A link (short for hyperlink) is an HTML object that allows you to jump to a new location when you click or tap it. Links are found on almost every web-page and provide a simple means of navigating between pages on the web. Links can be attached to text, images, or other HTML elements.
- In phishing e-mails, everything seeks to persuade readers to click a link that can ultimately steal their accounts, passwords, credit card details, and more. Users will be enticed by deals to good to be true, advised that accounts are about to be canceled, threatened with bogus legal action or other dire consequences, all simply to get them to click the link in the message.

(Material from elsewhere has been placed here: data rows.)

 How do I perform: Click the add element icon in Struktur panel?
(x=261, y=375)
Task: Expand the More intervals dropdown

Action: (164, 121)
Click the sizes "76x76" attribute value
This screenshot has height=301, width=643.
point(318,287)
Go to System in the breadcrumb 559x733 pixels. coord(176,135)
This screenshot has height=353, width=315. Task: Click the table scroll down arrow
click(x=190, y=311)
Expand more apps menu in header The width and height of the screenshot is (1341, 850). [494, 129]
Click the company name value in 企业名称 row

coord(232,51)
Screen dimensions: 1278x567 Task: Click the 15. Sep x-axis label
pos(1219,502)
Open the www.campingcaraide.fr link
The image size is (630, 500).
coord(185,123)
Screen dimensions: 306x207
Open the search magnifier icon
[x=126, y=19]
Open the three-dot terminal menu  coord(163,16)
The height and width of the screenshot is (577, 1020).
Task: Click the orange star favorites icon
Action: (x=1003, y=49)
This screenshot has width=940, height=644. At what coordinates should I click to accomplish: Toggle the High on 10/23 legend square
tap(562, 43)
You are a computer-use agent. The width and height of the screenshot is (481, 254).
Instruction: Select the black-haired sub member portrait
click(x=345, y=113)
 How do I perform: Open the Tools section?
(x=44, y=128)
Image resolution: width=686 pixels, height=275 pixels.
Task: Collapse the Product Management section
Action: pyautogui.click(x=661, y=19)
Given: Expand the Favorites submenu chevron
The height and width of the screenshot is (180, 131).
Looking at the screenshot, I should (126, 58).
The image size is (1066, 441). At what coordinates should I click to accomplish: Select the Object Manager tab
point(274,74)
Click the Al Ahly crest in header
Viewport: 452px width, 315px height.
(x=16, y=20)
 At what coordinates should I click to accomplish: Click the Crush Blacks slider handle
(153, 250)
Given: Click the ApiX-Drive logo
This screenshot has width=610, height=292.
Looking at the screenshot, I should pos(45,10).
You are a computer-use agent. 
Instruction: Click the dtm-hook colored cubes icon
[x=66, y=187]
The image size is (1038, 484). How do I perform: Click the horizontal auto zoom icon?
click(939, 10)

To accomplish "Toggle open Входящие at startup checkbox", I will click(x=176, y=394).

- On social media (Facebook, Twitter, MySpace, and so forth) use of URL shortening tools supposed conserve characters, but really hide malicious links from users. Users will be presented with interesting or enticing information along with innocuous looking links, to get them to click and open their devices or PCs up to attack.
- SQL injection attacks on legitimate Web sites replace valid links with malicious ones, so that users get “carried away” to malware sites without their knowledge, and click malicious links with no awareness of the dangers involved. In the background, attacks are often already underway.
What’s the common thread in all of these above scenarios? Clicking a link that leads to something unwanted and very often powerfully malicious enough to harvest user input on targeted devices or machines using keyloggers, and to export keyboard input from keyloggers to third parties using Trojan backdoors that send this data across the Internet to shady designated recipients.
How can users avoid these snares ? Simple! By refusing to click links with unknown destinations, or where the consequences of clicking those links aren’t completely clear. Hence our guiding principle “Think before you click!” Follow that simple rule, and potential sources of trouble and loss will be slashed.